Souls’ Remnant chegou grátis na Steam e já está gerando burburinho: mistura plataforma 2D, mundo persistente e multiplayer, tudo sem cobrar nada.
Por que Souls’ Remnant está chamando atenção dos gamers?
- Combinação inusitada de gêneros. O jogo junta a estética de um platformer 2D com a estrutura de um MMORPG, permitindo que você corra, salte e dê golpes enquanto explora um mundo persistente cheio de outros jogadores.
- Modelo "classless" que libertam a criação. Ao invés de classes fixas, você distribui pontos livremente, criando builds que se adaptam ao seu estilo – seja um atirador ágil ou um tanque de resistência.
- Foco pesado no modo cooperativo. Dungeons, chefões e eventos noturnos exigem trabalho em equipe, o que faz o jogo brilhar quando você reúne um grupo de amigos ou estranhos dispostos a encarar o desafio.
- Atmosfera noturna que aumenta a dificuldade. Quando o sol se põe, monstros ficam mais fortes e a iluminação muda, criando uma sensação de urgência que lembra os melhores momentos de MapleStory – mas sem a fama de ser "greedy".

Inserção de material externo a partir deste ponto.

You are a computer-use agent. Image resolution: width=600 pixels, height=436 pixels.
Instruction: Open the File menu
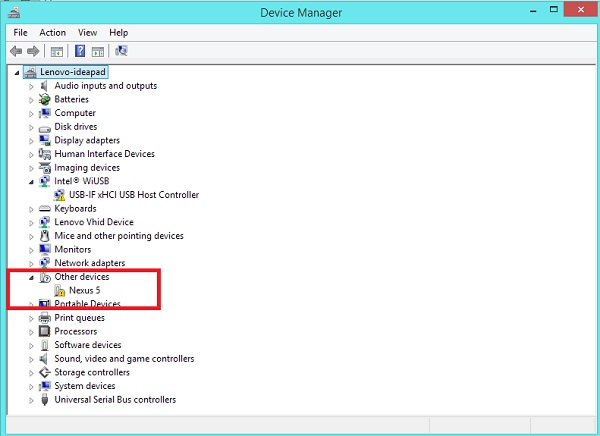21,32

- Trilha sonora e arte que remetem aos clássicos. A trilha combina chiptune com orquestra, e o visual pixelado traz nostalgia ao mesmo tempo que entrega animações fluidas, agradando tanto veteranos quanto novatos.
- Microtransações equilibradas. Embora haja itens cosméticos à venda, não há "pay‑to‑win"; a maioria das habilidades e equipamentos são obtidos pelo gameplay, o que mantém a competição justa.
- Disponibilidade para steam deck ainda incerta. A Valve ainda não confirmou compatibilidade, mas a comunidade indie costuma adaptar bem jogos 2D, então vale ficar de olho nas atualizações.
Se ainda não está convencido, dê uma olhada no trailer oficial que acompanha o lançamento. Ele mostra bem a transição entre fases de plataforma e as épicas lutas de chefão.
Os primeiros usuários apontam que o maior ponto forte é a sensação de comunidade. Mesmo com 73% de aprovação, a maioria das críticas negativas se concentra no sistema de banimento, que alguns consideram rígido demais. Ainda assim, a experiência geral tem sido descrita como "um MapleStory indie modernizado".
"É como um MapleStory não‑ganancioso", escreveu um jogador que voltou ao gênero depois de se decepcionar com a versão paga.
Vale ressaltar que o futuro do título ainda é incerto. Como um jogo free‑to‑play, sua longevidade depende de como a desenvolvedora Chaomoon monetiza o projeto sem afastar a base. Até lá, a recomendação é jogar sem gastar e avaliar se a comunidade e o conteúdo atendem às suas expectativas.
O ranking pode mudar
O cenário indie de MMOs está em constante movimento. Souls’ Remnant chegou num momento em que os jogadores buscam alternativas gratuitas e menos polidas que os gigantes da indústria. Se a desenvolvedora conseguir equilibrar o banimento e introduzir eventos regulares, o jogo tem potencial de subir nos rankings de popularidade no Steam.
Por outro lado, a falta de suporte oficial para Steam Deck pode limitar a base de jogadores que preferem portátil. Uma atualização de compatibilidade poderia abrir um novo público e impulsionar ainda mais a comunidade.
Em resumo, o título oferece uma proposta única que vale a pena experimentar, especialmente se você curte plataformas 2D e mundos persistentes. Fique de olho nas novidades e, quem sabe, você não acaba liderando um clã nas noites mais sombrias do jogo?